Complete step by step solution
Acid-base indicators are also known as $ {{pH}} $ indicators. They are usually weak acids or bases which when dissolved in water dissociate slightly and form ions.
Let us first write the basic indicator equilibrium equation:
 $ {{BOH}} \rightleftharpoons {{{B}}^{{ + }}}{{ + O}}{{{H}}^{{ - }}} $
We know that the indicator changes the colour when $ \left[ {{{{B}}^{{ + }}}} \right] $ = $ \left[ {{{BOH}}} \right] $ . So, the dissociation can be written as:
 $ {{{K}}_{{b}}}{{ = }}\left[ {{{O}}{{{H}}^{{ - }}}} \right] $ = $ {{1 \times 1}}{{{0}}^{{{ - 11}}}} $
Now, we have to find the value of $ \left[ {{{{H}}^{{ + }}}} \right] $ . We know that:
 $ \left[ {{{{H}}^{{ + }}}} \right]\left[ {{{O}}{{{H}}^{{ - }}}} \right]{{ = }}{{{K}}_{{w}}} $
We know that $ {{{K}}_{{w}}} $ is the dissociation constant which is equal to $ {{1 \times 1}}{{{0}}^{{{ - 14}}}} $ always.
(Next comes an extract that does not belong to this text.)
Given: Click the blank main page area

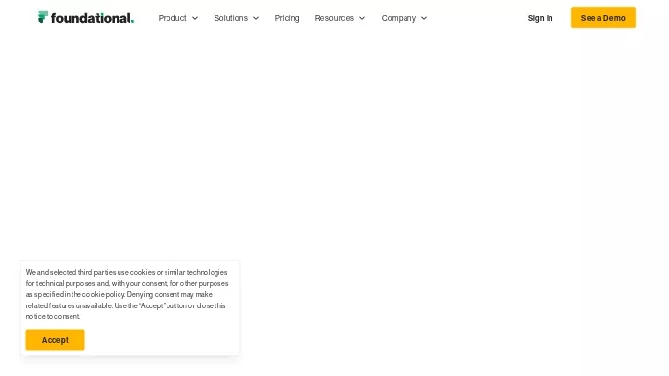Looking at the screenshot, I should point(335,145).
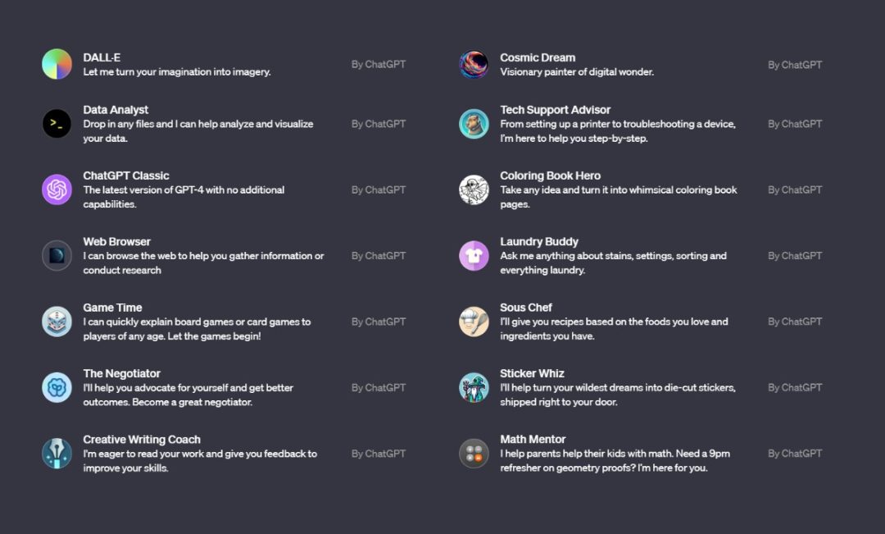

Hence, after rearranging, we get:
 $ \left[ {{{{H}}^{{ + }}}} \right]{{ = }}\dfrac{{{{{K}}_{{w}}}}}{{\left[ {{{O}}{{{H}}^{{ - }}}} \right]}} $
Substituting the values, we get:
 $ \left[ {{{{H}}^{{ + }}}} \right]{{ = }}\dfrac{{1 \times {{10}^{ - 14}}}}{{1 \times {{10}^{ - 11}}}} = {10^{ - 3}} $
Hence, we got the concentration of hydrogen ion as $ {{1}}{{{0}}^{{{ - 3}}}} $ .
Now, we can find the $ {{pH}} $ of the solution as:
 $ {{pH = }} - {{log}}\left[ {{{{H}}^{{ + }}}} \right]{{ = }} - {{log(1}}{{{0}}^{ - 3}}{{)}} $
 $ {{pH = }} - {{(}} - {{3)log(10) = 3}} $
So, $ {{pH}} $ of the solution for which the indicator changes colour is 3.
Hence, the correct option is option B.

Note
For a general reaction:
 $ {{{A}}_{{x}}}{{{B}}_{{y}}} \rightleftharpoons {{xA + yB}} $
Molecule $ {{{A}}_{{x}}}{{{B}}_{{y}}} $ divided into x units of A and y units of B.
The dissociation constant can be defined as:
 $ {{{k}}_{{d}}}{{ = }}\dfrac{{{{\left[ {{A}} \right]}^{{x}}}{{\left[ {{B}} \right]}^{{y}}}}}{{{{[}}{{{A}}_{{x}}}{{{B}}_{{y}}}{{]}}}} $
where $ \left[ {{A}} \right] $ , $ \left[ {{B}} \right] $ , $ {{[}}{{{A}}_{{x}}}{{{B}}_{{y}}}{{]}} $ are the equilibrium concentrations of A,B and compound $ {{{A}}_{{x}}}{{{B}}_{{y}}} $ .
A small dissociation constant indicates that the ligands are tightly bounded.